Sid R
Sid R

Reputation: 33

Dask delayed / dask array no response

I have a distributed dask cluster setup and I have used it to load and transform a bunch of data. Works like a charm.

I'm want to use it do some processing in parallel. Here's my function

el = 5000
n_using = 26
n_across= 6

mat = np.random.random((el,n_using,n_across))
idx = np.tril_indices(n_across*2, -n_across)

def get_vals(c1, m, el, idx):
    m1 = m[c1,:,:]
    corr_vals = np.zeros((el, (n_across//2)*(n_across+1)))
    for c2 in range(c1+1, el):
        corr = np.corrcoef(m1.T, m[c2,:,:].T)
        corr_vals[c2] = corr[idx]
        
    return corr_vals

lazy_get_val = dask.delayed(get_vals, pure=True)

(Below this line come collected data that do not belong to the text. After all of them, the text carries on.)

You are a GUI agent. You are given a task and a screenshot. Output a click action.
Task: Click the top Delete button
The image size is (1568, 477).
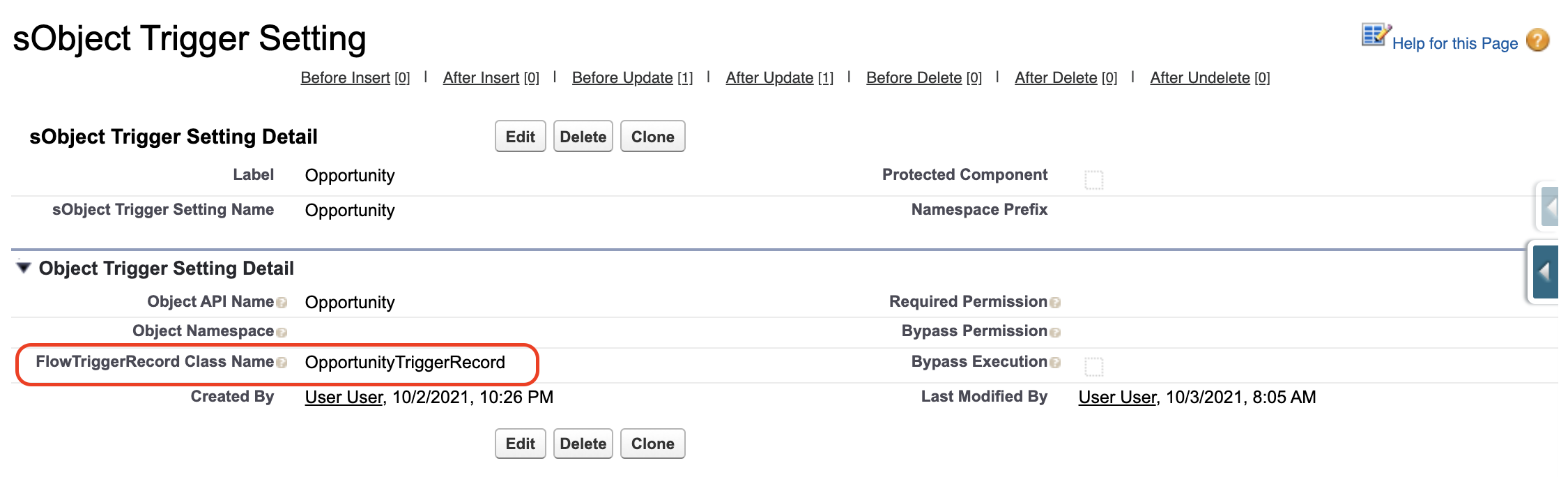[x=583, y=137]
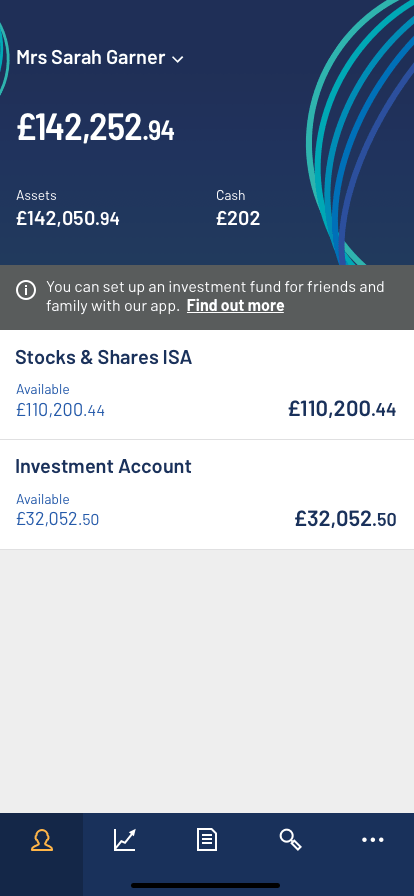This screenshot has height=896, width=414.
Task: Select the Mrs Sarah Garner account name
Action: (x=91, y=58)
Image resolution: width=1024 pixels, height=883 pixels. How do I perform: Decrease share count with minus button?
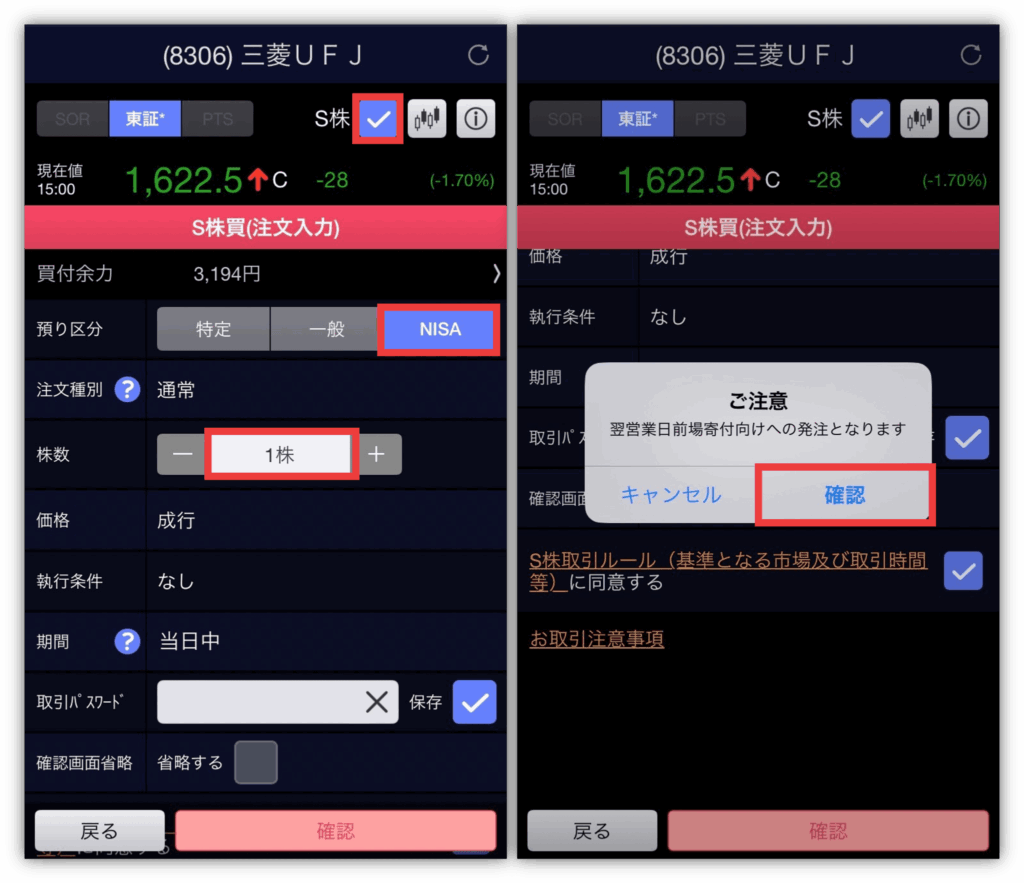coord(182,454)
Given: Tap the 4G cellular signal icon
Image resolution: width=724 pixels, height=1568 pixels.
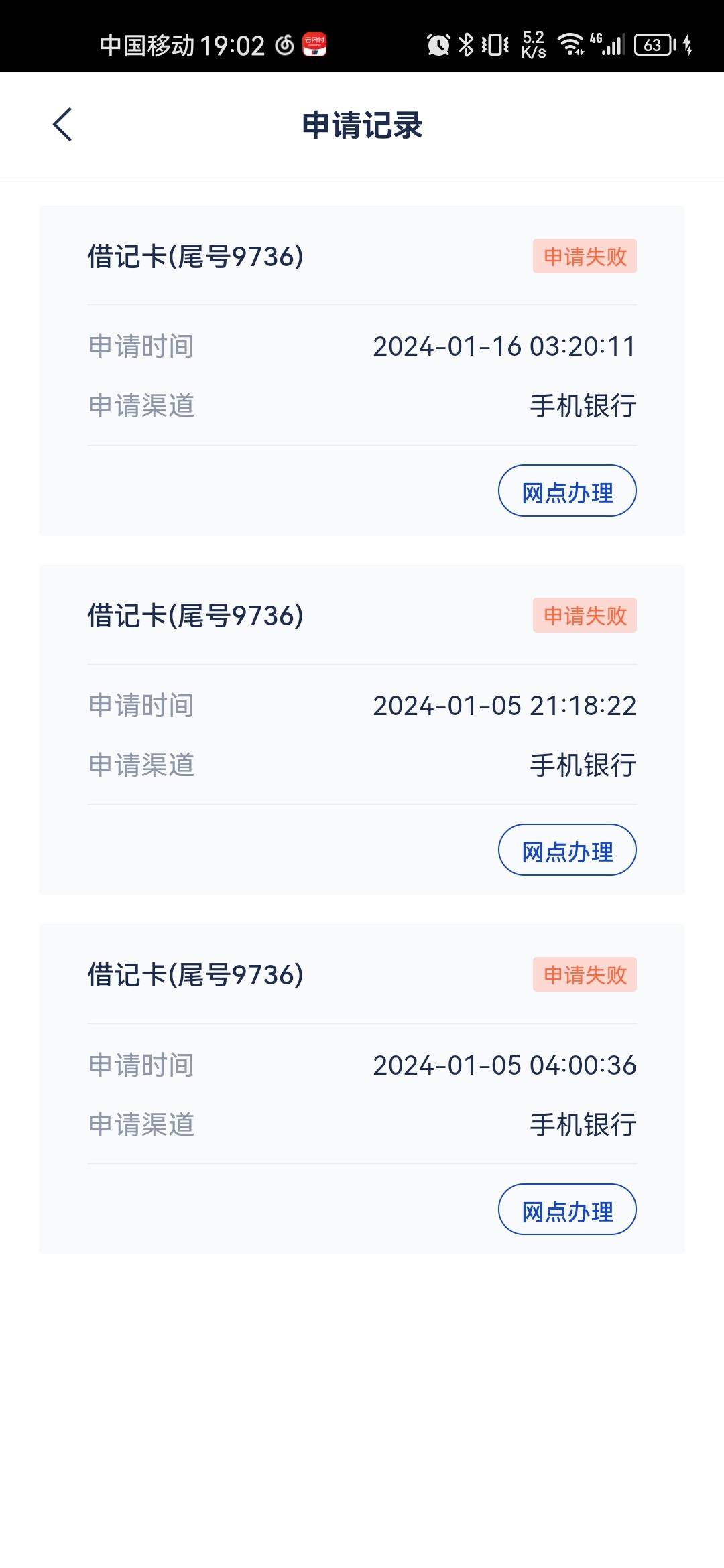Looking at the screenshot, I should [607, 44].
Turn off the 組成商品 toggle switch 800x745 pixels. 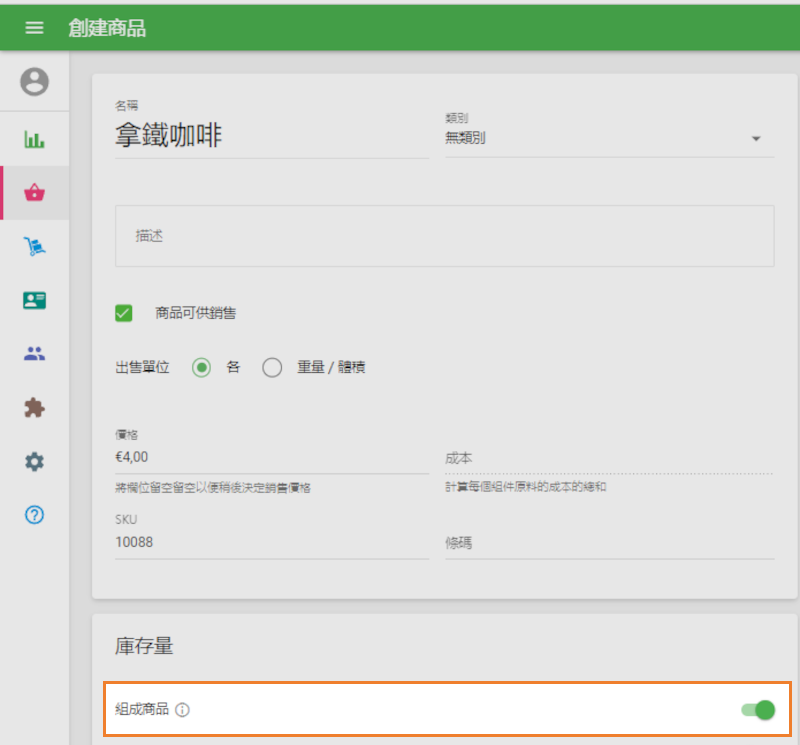(758, 710)
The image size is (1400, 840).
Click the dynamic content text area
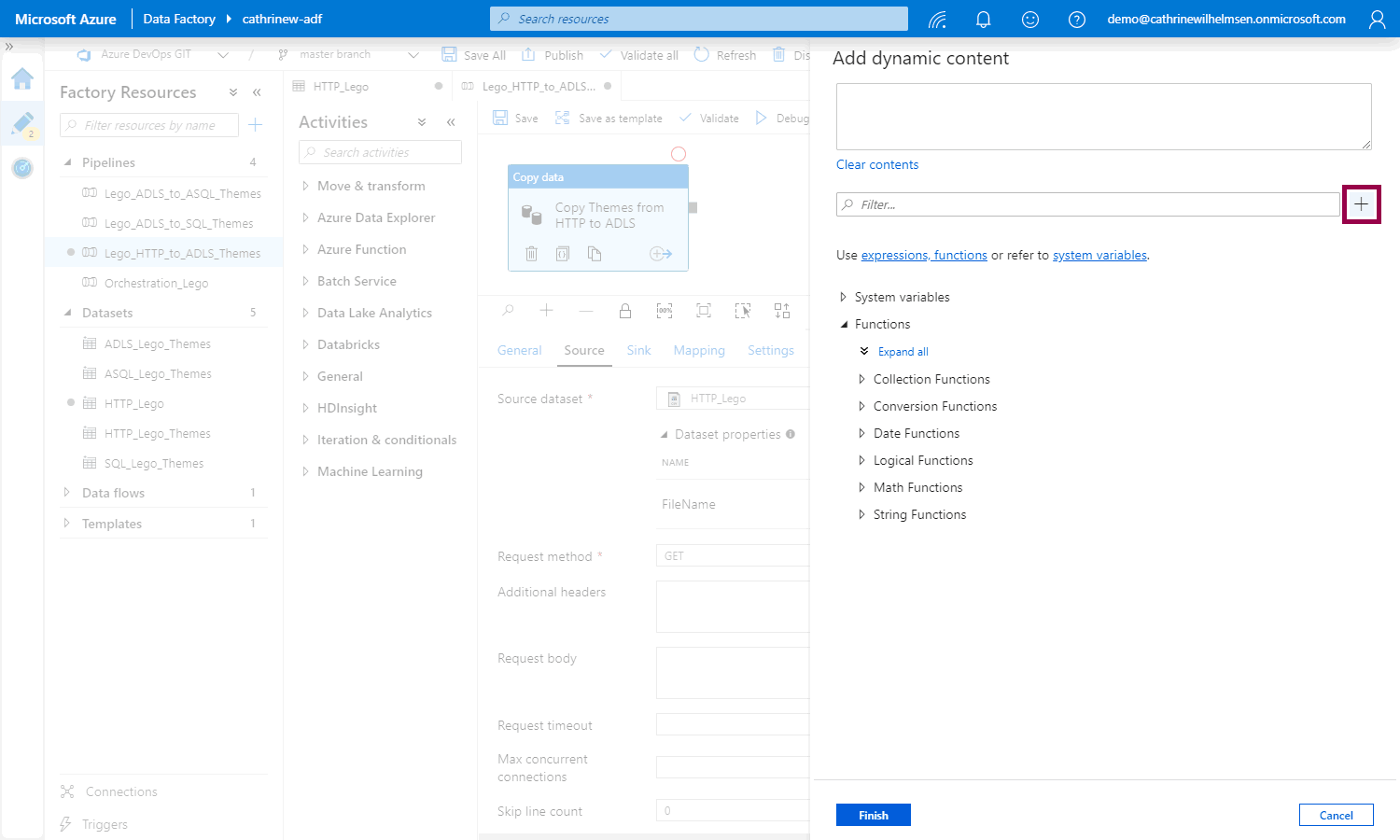point(1103,117)
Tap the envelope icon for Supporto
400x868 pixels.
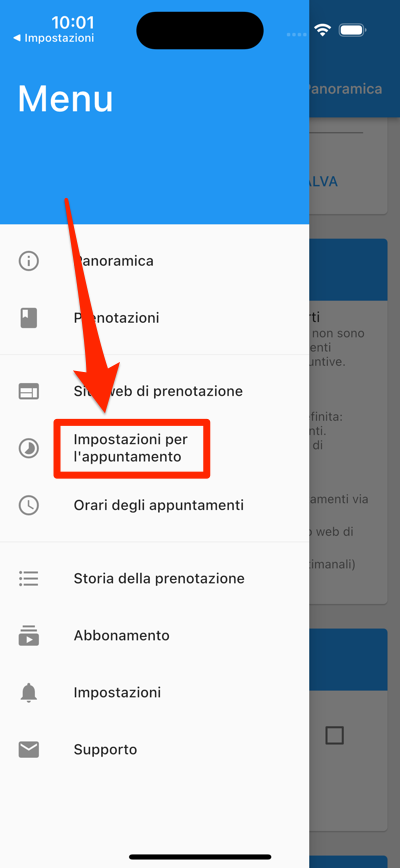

Here is a single processor version of what I'm trying to do:

arrays = [get_vals(c1, mat, el, idx) for c1 in range(el)]
all_corr = np.stack(arrays, axis=0)

Works fine but takes a few hours. Here's my go at doing this in dask:

lazy_list = [lazy_get_val(c1, mat, el, idx) for c1 in range(el)]
arrays = [da.from_delayed(lazy_item, dtype=float, shape=(el, 21)) for lazy_item in lazy_list]
all_corr = da.stack(arrays, axis=0)

Even if it run all_corr[1].compute(), it just sits there and doesn't respond. When I interrupt the kernel, it seems to be stuck at /distributed/utils.py:

~/.../lib/python3.6/site-packages/distributed/utils.py in sync(loop, func, *args, **kwargs)

    249     else:
    250         while not e.is_set():
--> 251             e.wait(10)
    252     if error[0]:
    253         six.reraise(*error[0])

Any suggestions on debugging this?


Other things:

Upvotes: 2

Views: 545

Answers (1)

MRocklin
MRocklin

Reputation: 57319

After adding imports to the example I ran things and it was very slow while building the graph. This can be improved by avoiding placing numpy arrays directly in delayed calls as follows:

# mat = np.random.random((el,n_using,n_across))
# idx = np.tril_indices(n_across*2, -n_across)
mat = dask.delayed(np.random.random)((el,n_using,n_across))
idx = dask.delayed(np.tril_indices)(n_across*2, -n_across)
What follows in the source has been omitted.